When you reach the line that holds "You are a computer-use", start copying exactly and keep going through the final line of the data, leaving out pictures.

══ THE INPUT ══

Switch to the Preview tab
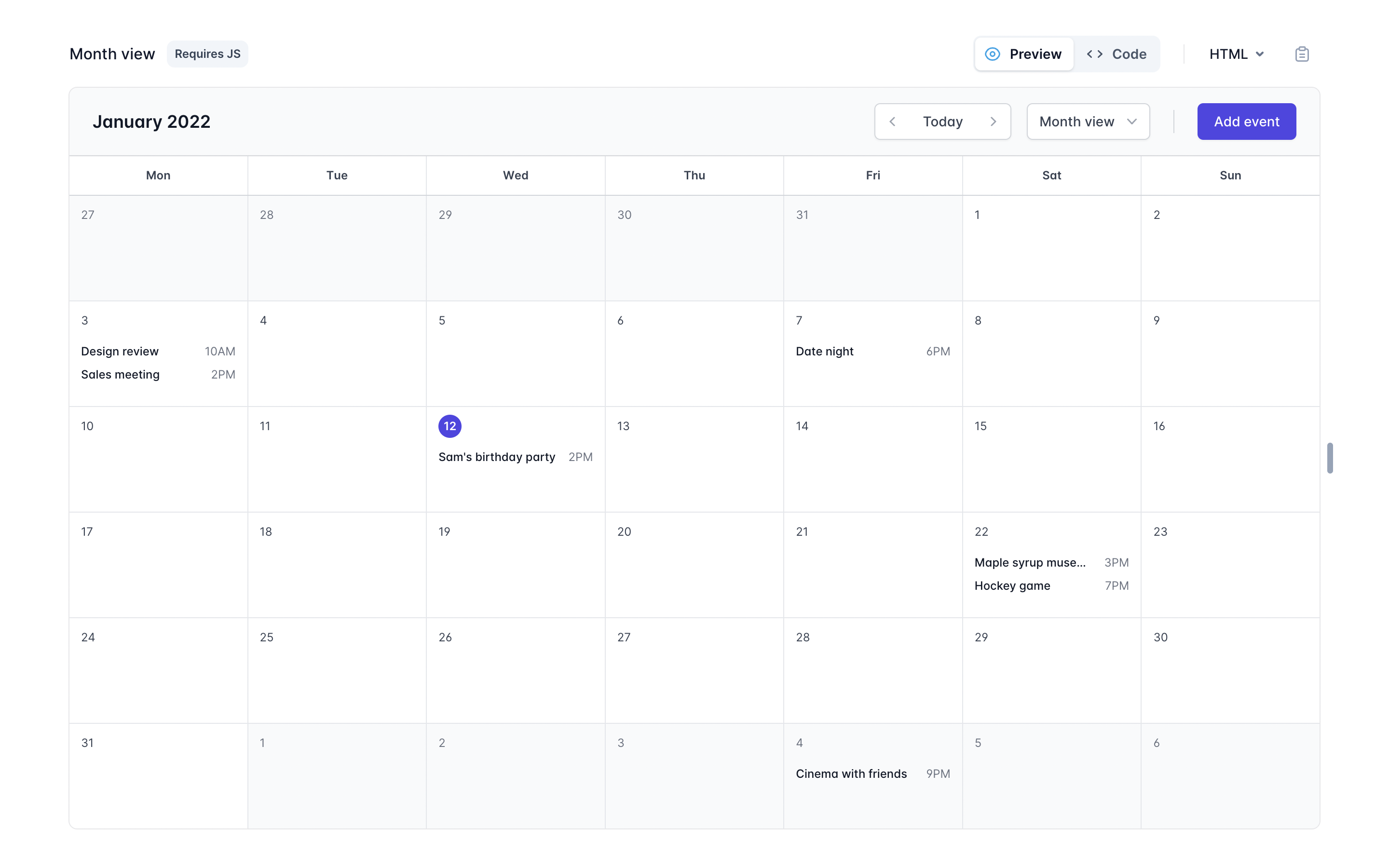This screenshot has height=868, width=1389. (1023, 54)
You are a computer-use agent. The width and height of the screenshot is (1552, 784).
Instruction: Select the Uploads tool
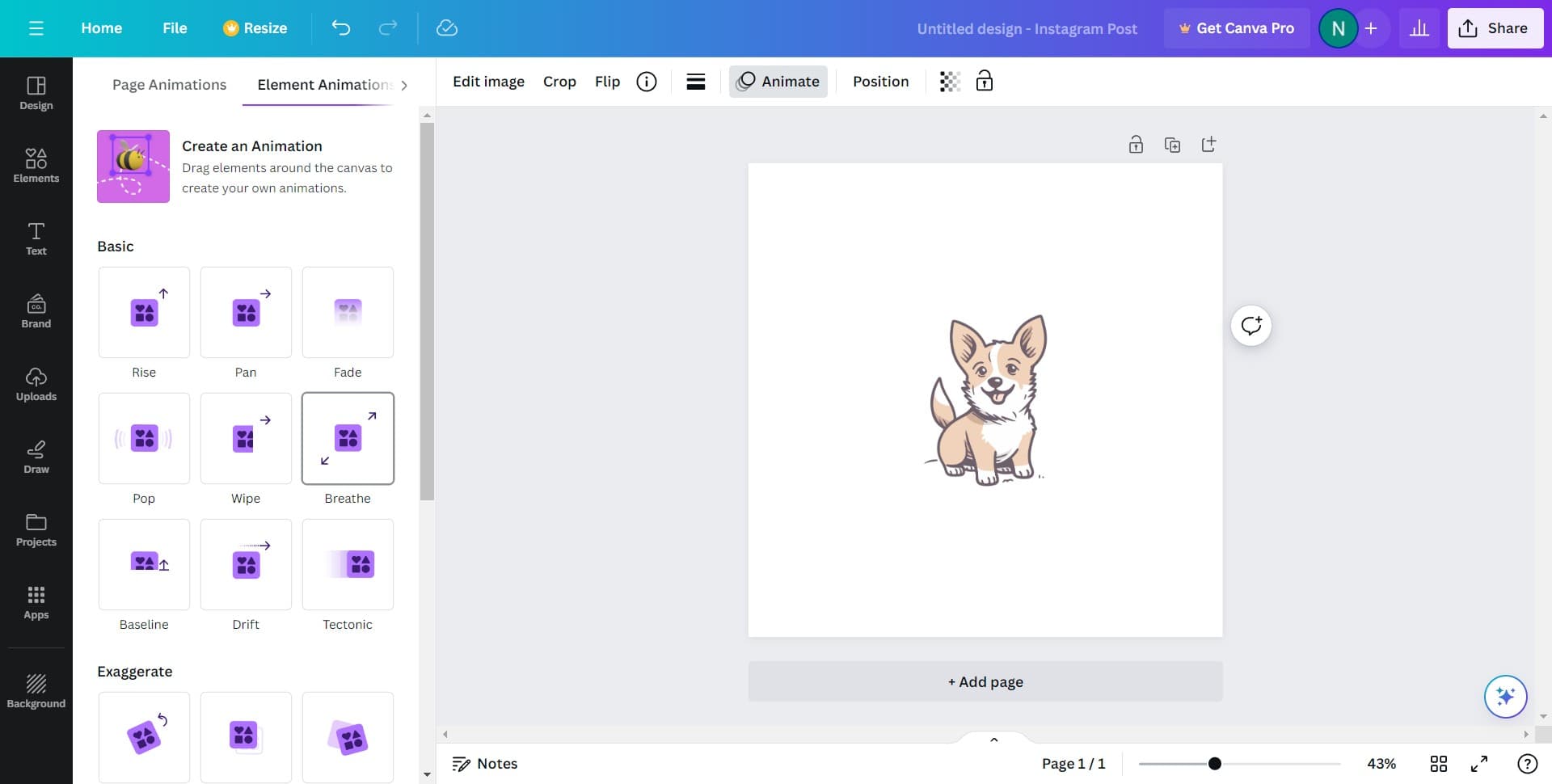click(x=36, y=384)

═══

» EXERCISE ANSWER:
You are a computer-use agent. The width and height of the screenshot is (1552, 784).
Instruction: Select the Uploads tool
click(x=36, y=384)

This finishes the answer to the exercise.